• **ACTIVITY**
Every entry must be output exactly as it is written.

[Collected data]
[Start of section]

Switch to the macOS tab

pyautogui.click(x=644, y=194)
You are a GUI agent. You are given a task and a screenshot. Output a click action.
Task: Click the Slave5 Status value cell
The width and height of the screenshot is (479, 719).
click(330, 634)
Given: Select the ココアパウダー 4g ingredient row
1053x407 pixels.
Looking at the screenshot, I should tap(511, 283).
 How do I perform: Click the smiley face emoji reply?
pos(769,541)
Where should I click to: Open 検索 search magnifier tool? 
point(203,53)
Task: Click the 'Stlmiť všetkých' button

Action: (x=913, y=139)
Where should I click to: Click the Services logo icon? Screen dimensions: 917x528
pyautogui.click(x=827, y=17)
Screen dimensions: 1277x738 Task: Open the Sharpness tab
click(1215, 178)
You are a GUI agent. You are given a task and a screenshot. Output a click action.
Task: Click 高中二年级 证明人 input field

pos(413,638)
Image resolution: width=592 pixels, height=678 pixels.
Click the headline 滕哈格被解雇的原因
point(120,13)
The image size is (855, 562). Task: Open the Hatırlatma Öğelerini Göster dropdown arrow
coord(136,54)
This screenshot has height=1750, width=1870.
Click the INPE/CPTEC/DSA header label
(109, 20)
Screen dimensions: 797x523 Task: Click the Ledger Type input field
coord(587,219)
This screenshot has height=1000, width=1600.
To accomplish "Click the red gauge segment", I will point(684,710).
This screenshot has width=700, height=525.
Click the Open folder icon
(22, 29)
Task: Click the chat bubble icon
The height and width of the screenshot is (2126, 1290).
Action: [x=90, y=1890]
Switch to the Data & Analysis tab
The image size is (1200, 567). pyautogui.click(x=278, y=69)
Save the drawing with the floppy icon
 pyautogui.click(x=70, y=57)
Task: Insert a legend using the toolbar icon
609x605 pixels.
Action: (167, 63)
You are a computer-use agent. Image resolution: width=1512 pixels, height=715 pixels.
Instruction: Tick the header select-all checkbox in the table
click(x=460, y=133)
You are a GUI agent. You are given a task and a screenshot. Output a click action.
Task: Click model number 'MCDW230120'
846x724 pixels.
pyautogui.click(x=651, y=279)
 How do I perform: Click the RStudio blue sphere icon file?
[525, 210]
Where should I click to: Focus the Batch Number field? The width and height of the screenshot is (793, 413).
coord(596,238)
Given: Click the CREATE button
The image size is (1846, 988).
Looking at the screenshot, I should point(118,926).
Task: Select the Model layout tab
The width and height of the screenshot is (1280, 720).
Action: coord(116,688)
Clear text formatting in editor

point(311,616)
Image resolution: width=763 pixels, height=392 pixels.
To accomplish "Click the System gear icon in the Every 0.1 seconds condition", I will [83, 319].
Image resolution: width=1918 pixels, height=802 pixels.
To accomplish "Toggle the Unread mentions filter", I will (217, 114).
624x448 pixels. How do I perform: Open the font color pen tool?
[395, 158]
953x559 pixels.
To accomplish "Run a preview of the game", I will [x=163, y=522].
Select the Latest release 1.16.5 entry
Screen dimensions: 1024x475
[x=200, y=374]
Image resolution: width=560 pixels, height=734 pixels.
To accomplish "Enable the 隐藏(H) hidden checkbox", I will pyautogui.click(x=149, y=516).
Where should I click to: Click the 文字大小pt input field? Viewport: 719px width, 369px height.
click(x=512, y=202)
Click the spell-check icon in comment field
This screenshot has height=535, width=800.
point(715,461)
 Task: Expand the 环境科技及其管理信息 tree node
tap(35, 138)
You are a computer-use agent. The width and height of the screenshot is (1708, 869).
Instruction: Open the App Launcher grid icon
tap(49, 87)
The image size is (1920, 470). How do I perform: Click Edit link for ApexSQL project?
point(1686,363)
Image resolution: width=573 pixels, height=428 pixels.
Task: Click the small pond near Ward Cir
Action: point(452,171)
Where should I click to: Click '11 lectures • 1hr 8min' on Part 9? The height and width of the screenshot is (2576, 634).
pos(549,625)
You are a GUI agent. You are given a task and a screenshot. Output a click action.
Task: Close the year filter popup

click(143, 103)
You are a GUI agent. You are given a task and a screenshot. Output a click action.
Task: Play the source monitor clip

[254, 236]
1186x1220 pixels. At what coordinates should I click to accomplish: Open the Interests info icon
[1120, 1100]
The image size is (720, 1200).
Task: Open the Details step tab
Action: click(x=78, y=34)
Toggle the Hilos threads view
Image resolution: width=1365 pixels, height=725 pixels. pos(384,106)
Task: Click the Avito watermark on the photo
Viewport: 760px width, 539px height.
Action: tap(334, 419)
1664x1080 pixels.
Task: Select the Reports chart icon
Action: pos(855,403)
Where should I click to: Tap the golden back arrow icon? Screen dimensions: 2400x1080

[End of section]

• **RESULT BELOW**
Switch to the macOS tab

pyautogui.click(x=644, y=194)
You are a GUI agent. You are given a task and a screenshot. Output a click action.
Task: Click the Slave5 Status value cell
The width and height of the screenshot is (479, 719).
click(330, 634)
Given: Select the ココアパウダー 4g ingredient row
1053x407 pixels.
Looking at the screenshot, I should tap(511, 283).
 How do I perform: Click the smiley face emoji reply?
pos(769,541)
Where should I click to: Open 検索 search magnifier tool? 
point(203,53)
Task: Click the 'Stlmiť všetkých' button

Action: (x=913, y=139)
Where should I click to: Click the Services logo icon? Screen dimensions: 917x528
pyautogui.click(x=827, y=17)
Screen dimensions: 1277x738 Task: Open the Sharpness tab
click(1215, 178)
You are a GUI agent. You are given a task and a screenshot. Output a click action.
Task: Click 高中二年级 证明人 input field

pos(413,638)
Image resolution: width=592 pixels, height=678 pixels.
Click the headline 滕哈格被解雇的原因
point(120,13)
The image size is (855, 562). Task: Open the Hatırlatma Öğelerini Göster dropdown arrow
coord(136,54)
This screenshot has height=1750, width=1870.
Click the INPE/CPTEC/DSA header label
(109, 20)
Screen dimensions: 797x523 Task: Click the Ledger Type input field
coord(587,219)
This screenshot has height=1000, width=1600.
To accomplish "Click the red gauge segment", I will point(684,710).
This screenshot has width=700, height=525.
Click the Open folder icon
(22, 29)
Task: Click the chat bubble icon
The height and width of the screenshot is (2126, 1290).
Action: [x=90, y=1890]
Switch to the Data & Analysis tab
The image size is (1200, 567). pyautogui.click(x=278, y=69)
Save the drawing with the floppy icon
 pyautogui.click(x=70, y=57)
Task: Insert a legend using the toolbar icon
609x605 pixels.
Action: (167, 63)
You are a computer-use agent. Image resolution: width=1512 pixels, height=715 pixels.
Instruction: Tick the header select-all checkbox in the table
click(x=460, y=133)
You are a GUI agent. You are given a task and a screenshot. Output a click action.
Task: Click model number 'MCDW230120'
846x724 pixels.
pyautogui.click(x=651, y=279)
 How do I perform: Click the RStudio blue sphere icon file?
[525, 210]
Where should I click to: Focus the Batch Number field? The width and height of the screenshot is (793, 413).
coord(596,238)
Given: Click the CREATE button
The image size is (1846, 988).
Looking at the screenshot, I should point(118,926).
Task: Select the Model layout tab
The width and height of the screenshot is (1280, 720).
Action: coord(116,688)
Clear text formatting in editor

point(311,616)
Image resolution: width=763 pixels, height=392 pixels.
To accomplish "Click the System gear icon in the Every 0.1 seconds condition", I will [83, 319].
Image resolution: width=1918 pixels, height=802 pixels.
To accomplish "Toggle the Unread mentions filter", I will (217, 114).
624x448 pixels. How do I perform: Open the font color pen tool?
[395, 158]
953x559 pixels.
To accomplish "Run a preview of the game", I will [x=163, y=522].
Select the Latest release 1.16.5 entry
Screen dimensions: 1024x475
[x=200, y=374]
Image resolution: width=560 pixels, height=734 pixels.
To accomplish "Enable the 隐藏(H) hidden checkbox", I will pyautogui.click(x=149, y=516).
Where should I click to: Click the 文字大小pt input field? Viewport: 719px width, 369px height.
click(x=512, y=202)
Click the spell-check icon in comment field
This screenshot has height=535, width=800.
point(715,461)
 Task: Expand the 环境科技及其管理信息 tree node
tap(35, 138)
You are a computer-use agent. The width and height of the screenshot is (1708, 869).
Instruction: Open the App Launcher grid icon
tap(49, 87)
The image size is (1920, 470). How do I perform: Click Edit link for ApexSQL project?
point(1686,363)
Image resolution: width=573 pixels, height=428 pixels.
Task: Click the small pond near Ward Cir
Action: point(452,171)
Where should I click to: Click '11 lectures • 1hr 8min' on Part 9? The height and width of the screenshot is (2576, 634).
pos(549,625)
You are a GUI agent. You are given a task and a screenshot. Output a click action.
Task: Close the year filter popup

click(143, 103)
You are a GUI agent. You are given a task and a screenshot. Output a click action.
Task: Play the source monitor clip

[254, 236]
1186x1220 pixels. At what coordinates should I click to accomplish: Open the Interests info icon
[1120, 1100]
The image size is (720, 1200).
Task: Open the Details step tab
Action: click(x=78, y=34)
Toggle the Hilos threads view
Image resolution: width=1365 pixels, height=725 pixels. pos(384,106)
Task: Click the Avito watermark on the photo
Viewport: 760px width, 539px height.
Action: tap(334, 419)
1664x1080 pixels.
Task: Select the Reports chart icon
Action: pos(855,403)
Where should I click to: Tap the golden back arrow icon? Screen dimensions: 2400x1080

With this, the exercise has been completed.